May 13 2021

What's life 

12.40am

I am randomly messaging someone on love, marriage, commitment . How men are. What astrological signs are. And suddenly I wonder whats life, what do I want to do with it, if someone asks me how to live it, what do I have to say ? What's my perception of it? What do I tell me kids or grandkids?

This is what I think of life at this point. I am 32 single, not married or divorced also not in an active relationship. I am just meeting people and during pandemic its more to do with messaging. So what's life like now, nothing is great or nothing is worse. I am ok, good mostly . I still fail to do what I plan in my head but I try and tell myself to do them inspite of an uneventful day. Oh yes, I forgot, I am unemployed by choice.

So this is my version of life. Like yourself, because as much as it is narcissistic or ambitious or normal as it may sound to you, it's gonna help you in the long run. I always have liked myself so it's a no brainer to me.
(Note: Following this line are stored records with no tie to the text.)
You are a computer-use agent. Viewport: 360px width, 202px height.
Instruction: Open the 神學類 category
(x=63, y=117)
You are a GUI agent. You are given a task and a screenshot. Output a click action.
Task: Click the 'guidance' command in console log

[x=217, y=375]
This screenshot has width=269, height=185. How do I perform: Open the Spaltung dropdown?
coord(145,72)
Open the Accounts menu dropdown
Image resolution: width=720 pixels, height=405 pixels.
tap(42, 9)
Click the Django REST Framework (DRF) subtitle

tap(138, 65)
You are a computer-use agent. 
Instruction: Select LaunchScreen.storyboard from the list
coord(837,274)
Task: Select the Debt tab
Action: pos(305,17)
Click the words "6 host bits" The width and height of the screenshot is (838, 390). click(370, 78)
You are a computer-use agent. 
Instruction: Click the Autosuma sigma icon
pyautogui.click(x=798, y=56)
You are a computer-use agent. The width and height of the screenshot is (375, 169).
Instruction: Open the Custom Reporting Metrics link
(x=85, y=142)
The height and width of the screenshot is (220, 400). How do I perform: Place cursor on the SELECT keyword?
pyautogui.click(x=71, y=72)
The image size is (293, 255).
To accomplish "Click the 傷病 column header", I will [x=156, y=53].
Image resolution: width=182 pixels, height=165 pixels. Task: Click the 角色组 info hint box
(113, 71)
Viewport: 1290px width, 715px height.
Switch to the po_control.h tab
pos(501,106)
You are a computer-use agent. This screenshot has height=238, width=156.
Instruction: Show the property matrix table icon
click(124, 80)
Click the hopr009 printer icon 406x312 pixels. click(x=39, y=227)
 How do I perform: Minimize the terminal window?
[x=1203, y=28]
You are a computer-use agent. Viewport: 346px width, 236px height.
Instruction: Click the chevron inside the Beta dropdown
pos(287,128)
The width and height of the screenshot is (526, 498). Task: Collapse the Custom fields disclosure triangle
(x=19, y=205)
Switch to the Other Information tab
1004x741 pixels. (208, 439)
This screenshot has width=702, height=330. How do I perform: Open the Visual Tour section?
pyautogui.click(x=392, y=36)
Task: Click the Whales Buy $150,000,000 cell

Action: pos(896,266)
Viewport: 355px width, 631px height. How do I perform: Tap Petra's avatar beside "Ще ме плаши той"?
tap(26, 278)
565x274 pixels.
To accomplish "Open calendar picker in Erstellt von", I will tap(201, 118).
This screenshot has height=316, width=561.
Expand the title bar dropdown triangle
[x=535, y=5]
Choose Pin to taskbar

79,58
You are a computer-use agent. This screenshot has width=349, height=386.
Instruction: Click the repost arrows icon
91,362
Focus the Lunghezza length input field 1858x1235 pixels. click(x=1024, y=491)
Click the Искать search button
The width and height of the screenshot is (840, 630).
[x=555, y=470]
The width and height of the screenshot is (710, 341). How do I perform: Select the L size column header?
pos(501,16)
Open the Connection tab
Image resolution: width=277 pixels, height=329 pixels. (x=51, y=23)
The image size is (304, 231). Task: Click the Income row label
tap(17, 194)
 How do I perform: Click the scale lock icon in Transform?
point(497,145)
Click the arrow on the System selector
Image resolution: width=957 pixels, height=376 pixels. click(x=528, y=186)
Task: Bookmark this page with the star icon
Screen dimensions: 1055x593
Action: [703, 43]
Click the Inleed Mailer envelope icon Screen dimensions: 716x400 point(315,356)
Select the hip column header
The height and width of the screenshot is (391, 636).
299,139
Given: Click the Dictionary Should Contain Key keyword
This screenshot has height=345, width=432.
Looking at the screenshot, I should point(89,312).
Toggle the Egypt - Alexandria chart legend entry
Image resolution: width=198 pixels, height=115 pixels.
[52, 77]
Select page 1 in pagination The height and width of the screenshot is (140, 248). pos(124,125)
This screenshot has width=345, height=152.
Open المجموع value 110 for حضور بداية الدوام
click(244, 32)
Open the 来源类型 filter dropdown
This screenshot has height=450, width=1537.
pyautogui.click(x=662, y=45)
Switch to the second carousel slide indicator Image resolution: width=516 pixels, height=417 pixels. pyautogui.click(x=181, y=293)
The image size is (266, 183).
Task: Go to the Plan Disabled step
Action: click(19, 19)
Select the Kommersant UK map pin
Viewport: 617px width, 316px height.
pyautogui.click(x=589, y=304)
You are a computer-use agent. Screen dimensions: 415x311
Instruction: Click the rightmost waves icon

Next I would say no matter how much you earn or what work you do, people also exaggerate about loving what you do, I couldn't so I wouldn't make it a big deal and it's not, be financially independent enough to have time for yourself to do what little of what you like to be in any art form or in sports or anything that you are inclinded to. 

Read books, fall in love many times with different people, you might end up spending life with the one or may not it's ok too. Don't have regrets, do it with your heart and what makes sense to you so you don't have to blame anyone else or wonder what if you pursued it. Be your own friend, cheerleader and critique. Life flows until you breathe.